At 00:16, Buffalo Fire dispatch on Channel 1 sent companies "flying" to 414 Delaware Avenue, with the dispatcher noting that Engine 2 was unavailable and Battalion 4-4 was being put close to the address.[1] The transcript is brief and partially garbled — no fire-type language ("working fire," "structure fire") was captured — so this appears to be a routine response rather than a confirmed working incident. No follow-up traffic was logged in the window.
The bell tolls twelve and the Amherst-Clarence trunk crackles awake with: "Are you taking care of that, Pia, or Joe?"[2] No context. No incident. Just two first names floated into the dark like a Magic 8-Ball question. Whoever was supposed to answer either took the call or quietly hoped the other one would.

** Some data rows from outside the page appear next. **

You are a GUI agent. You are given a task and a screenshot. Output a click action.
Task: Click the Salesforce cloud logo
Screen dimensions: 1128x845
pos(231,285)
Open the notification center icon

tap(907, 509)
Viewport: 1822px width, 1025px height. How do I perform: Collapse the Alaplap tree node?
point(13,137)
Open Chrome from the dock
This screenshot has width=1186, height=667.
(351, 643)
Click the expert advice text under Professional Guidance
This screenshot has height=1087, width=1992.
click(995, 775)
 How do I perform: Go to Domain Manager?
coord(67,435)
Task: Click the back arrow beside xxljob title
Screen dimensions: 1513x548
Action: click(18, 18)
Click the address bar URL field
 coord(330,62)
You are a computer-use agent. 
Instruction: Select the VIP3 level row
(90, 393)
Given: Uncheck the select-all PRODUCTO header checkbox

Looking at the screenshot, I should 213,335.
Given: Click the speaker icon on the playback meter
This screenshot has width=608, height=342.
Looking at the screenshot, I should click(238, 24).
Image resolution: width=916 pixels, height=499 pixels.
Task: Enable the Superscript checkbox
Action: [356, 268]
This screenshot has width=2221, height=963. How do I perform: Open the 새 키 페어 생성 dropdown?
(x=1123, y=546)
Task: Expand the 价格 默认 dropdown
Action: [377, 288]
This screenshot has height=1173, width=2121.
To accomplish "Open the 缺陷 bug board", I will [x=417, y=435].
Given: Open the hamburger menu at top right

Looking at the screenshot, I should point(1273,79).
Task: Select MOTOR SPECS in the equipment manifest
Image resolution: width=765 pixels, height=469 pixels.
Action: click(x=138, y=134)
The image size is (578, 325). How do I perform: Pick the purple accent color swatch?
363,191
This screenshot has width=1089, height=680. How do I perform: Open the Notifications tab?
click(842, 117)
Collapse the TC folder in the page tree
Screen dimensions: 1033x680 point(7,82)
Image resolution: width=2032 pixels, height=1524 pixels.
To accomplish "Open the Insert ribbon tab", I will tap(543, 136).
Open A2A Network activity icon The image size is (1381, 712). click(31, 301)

The radio moved on without telling us.
At 00:33 a voice on Amherst Fire Dispatch announces a Twin City Ambulance unit going on-air from Maple Road.[3] Routine ambulance check-in — but the cadence ("Twin City from Maple, on air") has the unaccountable poetry that overnight radio specializes in.
A Buffalo Arrival/Departure controller cleared "Fort Cleavers" to approach runway 23, instructing the pilot to switch to tower at 20.5.[4] Whisper almost certainly mangled the callsign — there is no "Fort Cleavers" in any aviation registry — but it stands as the night's most evocative phantom aircraft.
"Thank you, I'll hold on. I'll hold on for a second." That was the entire transmission from a Tops Parking / TPS BNIA shuttle at 00:27.[5] A driver buying themselves five seconds of cognitive room in the universal language of customer service. We salute the technique.
At 00:00 NYSTA Channel 4 broadcasts the digit string "3 7 4 1 9 3 5 0 3 8 6" — no preface, no follow-up traffic captured.[6] Almost certainly a plate or unit number being read for a routine stop. Without context, it scans like the opening of a numbers station.
CSXT46 Baldwin reported a 25 mph track-two restriction at 00:46.[7] Standard slow order — possibly track work, possibly a mainline restriction. The freight kept moving; the radio went quiet.
At 01:00 OPFD Dispatch announced that all units assigned to a mutual-aid run had refused the call and were returning to service.[8] Translation: whoever requested the favor was politely told to handle it themselves. No further drama logged.
National Grid utility radio captured three brief utterances in seven seconds: "3-8-0," "standing clear," "of here."[9] Standard safe-clear protocol from a line crew wrapping up a late job — but stripped down like that, it doubles as the universal sound of a shift ending.